Dove l’austerità è più forte «Suicidi e focolai di malattie infettive stanno diventando più comuni». Lo speciale di The Lancet e le prospettive di sviluppo sostenibile che potremmo inseguire.
All'inizio del secolo scorso, quando la pandemia dell'influenza spagnola restituì al mondo un numero inimmaginabile di cadaveri (le ultime stime variano dai 50 ai 100 milioni), la rivista The Lancet - fondata in Inghilterra nel 1823 dal chirurgo Thomas Wakley - già esisteva per raccontarlo. Adesso, uno dei settimanali medico-scientifici in assoluto più autorevoli del globo si vede obbligato a dedicare uno speciale sulla salute europea all'interno della crisi che più ci spaventa da quella scoppiata nel 1929.
Il plurifirmato rapporto Crisi finanziaria, austerità e salute in Europa si presenta in termini inequivocabili: «Grecia, Spagna e Portogallo hanno adottato una rigorosa austerità fiscale; le loro economie continuano a indebolirsi e la tensione sui loro sistemi sanitari è in crescita. Suicidi e focolai di malattie infettive stanno diventando più comuni in questi paesi, e i tagli di bilancio hanno limitato l'accesso alle cure sanitarie. Per contro, l'Islanda ha respinto l'austerità attraverso il voto popolare, e la crisi finanziaria sembra aver avuto effetti pochi o nessun effetto percepibile per la salute». In generale, la crisi finanziaria in Europa ha posto «gravi minacce» per la salute. Pur con molte differenze tra i vari paesi, «La nostra analisi - scrivono gli otto autori - suggerisce che [...] Le decisioni politiche su come rispondere alla crisi economica hanno effetti pronunciati e indesiderati sulla salute pubblica».
Un'analisi spietata, che riporta alla mente i numerosi fatti della cronaca quotidiana, tristemente costellata di suicidi, pur seguiti da un approfondito dibattito statistico sull'entità del fenomeno. Ma le dimensioni del fenomeno si colgono guardando anche ai piccoli casi, come Walter Ricciardi, direttore dell'Osservatorio nazionale sulla salute dell'università Cattolica di Roma commenta sull'Ansa: «Nel nostro paese ormai nove milioni di persone ha rinunciato a curare disturbi di piccola e media, o per le liste d'attesa troppo lunghe, o perché non riesce a pagare le terapie».
Col passare degli anni di una crisi che pare interminabile, finiamo così per mettere in gioco le nostre stesse vite, non solo la loro qualità. Continuiamo a perpetuare sacrifici di capitale umano sull'altare di un'inutile austerità, vedendo nel frattempo passare tutti quei treni che su cui potremmo provare a montare per risalire la faticosa china che abbiamo davanti: parliamo di innovazione, e nel mentre l'Italia (e una buona fetta dell'Europa) stagna in condizioni di arretratezza, come testimonia la Commissione Ue. La stessa che ammonisce sulla pressione cui sono sottoposti - anche a causa dei vincoli imposti proprio dall'Ue - i «bilanci dell'istruzione negli Stati membri». L'Italia continua in questo caso la sua tradizione, e rientra anche stavolta nel novero dei peggiori, con tagli superiori al 5%.

○ ○ ○ ○ ○

PROBLEMI DA RISOLVERE ▸
A. Stabilisci se queste affermazioni concordano con l'articolo su austerità e salute e, per ciascuna, rispondi sì o no riportando fra virgolette le parole del testo che lo decidono. (i) The Lancet fu fondata nel 1823 dal chirurgo Thomas Wakley. (ii) L'Islanda ha adottato una rigorosa austerità fiscale. (iii) Il rapporto citato ha otto autori.
B. Riprendi l'articolo su austerità e salute dal punto in cui si interrompe, proseguendo il discorso con qualche frase.
I dati sono materiale separato dall'articolo su austerità e salute.

DATI REGISTRATI ▸
○ ○ ○ ○ ○

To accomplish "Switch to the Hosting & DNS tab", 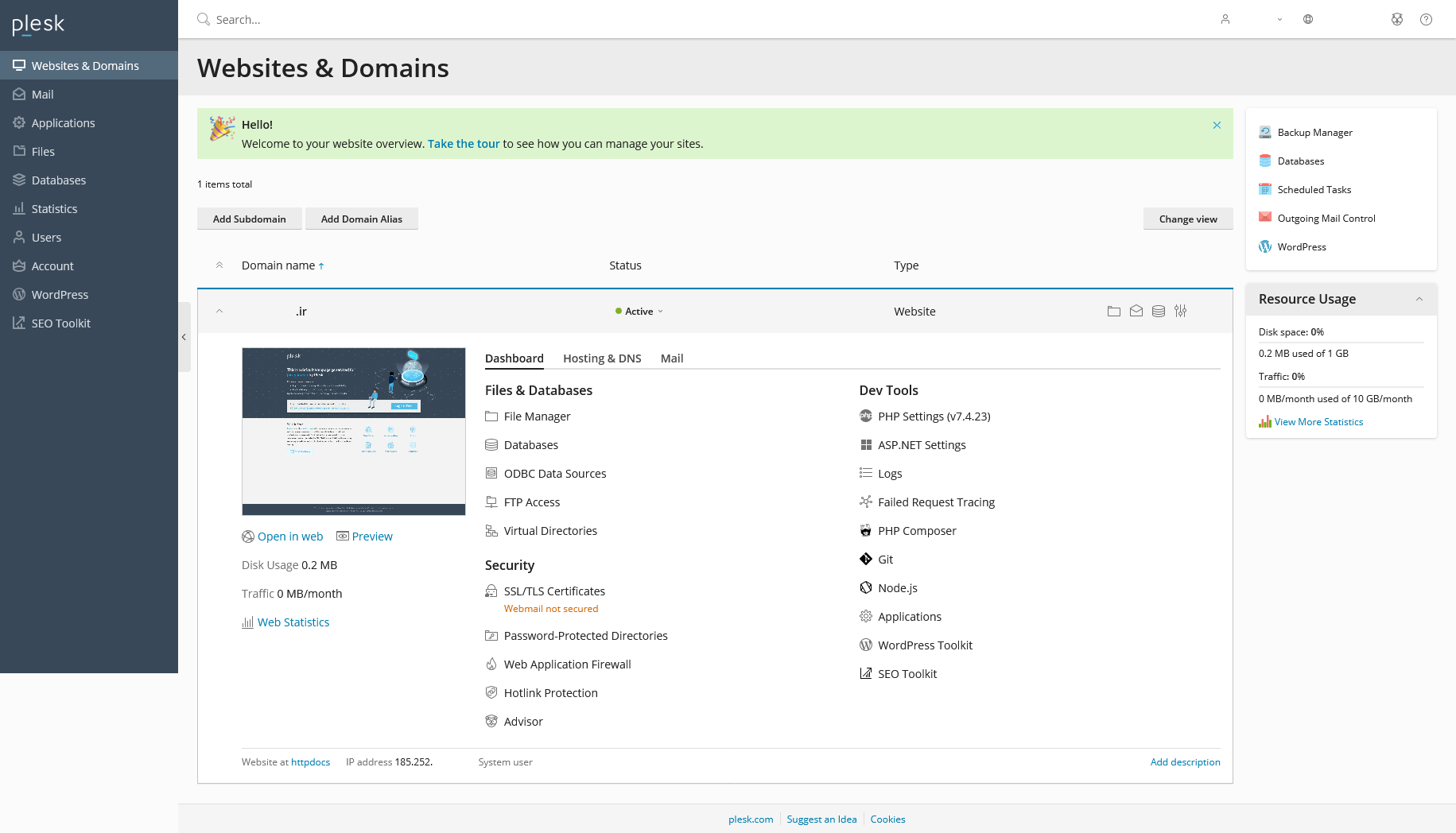I will pos(602,358).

○ ○ ○ ○ ○

SOLUZIONI ▸
A.
(i) Sì: «fondata in Inghilterra nel 1823 dal chirurgo Thomas Wakley».
(ii) No: «l'Islanda ha respinto l'austerità attraverso il voto popolare».
(iii) Sì: «scrivono gli otto autori».

B.
Eppure, per perseguire la strada di uno sviluppo sostenibile - che, secondo l'Organizzazione internazionale del lavoro, da qui a vent'anni potrebbe garantire la creazione di nuovi 60 milioni di posti di lavoro - l'innovazione e l'istruzione sono due elementi imprescindibili e strettamente dipendenti l'uno dall'altro. In Italia, invece, i pochi laureati che ci sono (altro che choosy!) addirittura soggetti ad un fenomeno di overeducation, ossia sono frequentemente impiegati in lavori a bassa specializzazione. Uno spreco enorme, causato da un sistema produttivo inadeguato ad assorbirne le conoscenza e ad una politica industriale per rimediarvi che ancora non è stata disegnata.
Di fronte a quello che, in definitiva, risulta essere soltanto un (enorme) gap politico, possiamo provare a consolarci. In fin dei conti, l'umanità è sopravvissuta e persino progredita dopo l'influenza spagnola, ossia all'esplosione di un virus dove le colpe - e dunque i margini d'azione - degli uomini erano ben più circoscritte che non nella crisi dei giorni nostri. Stavolta, invece, sta a noi scegliere che fare, e potremmo persino imbroccare la scelta giusta. Ma attenzione: questa libertà potrebbe essere la nostra condanna. Dopotutto, il virus dell'influenza spagnola potrebbe risultare meno resistente di quello dell'ignoranza e ignavia politica, che crea quei mostri che vediamo benissimo all'opera in questi giorni, proprio in Italia.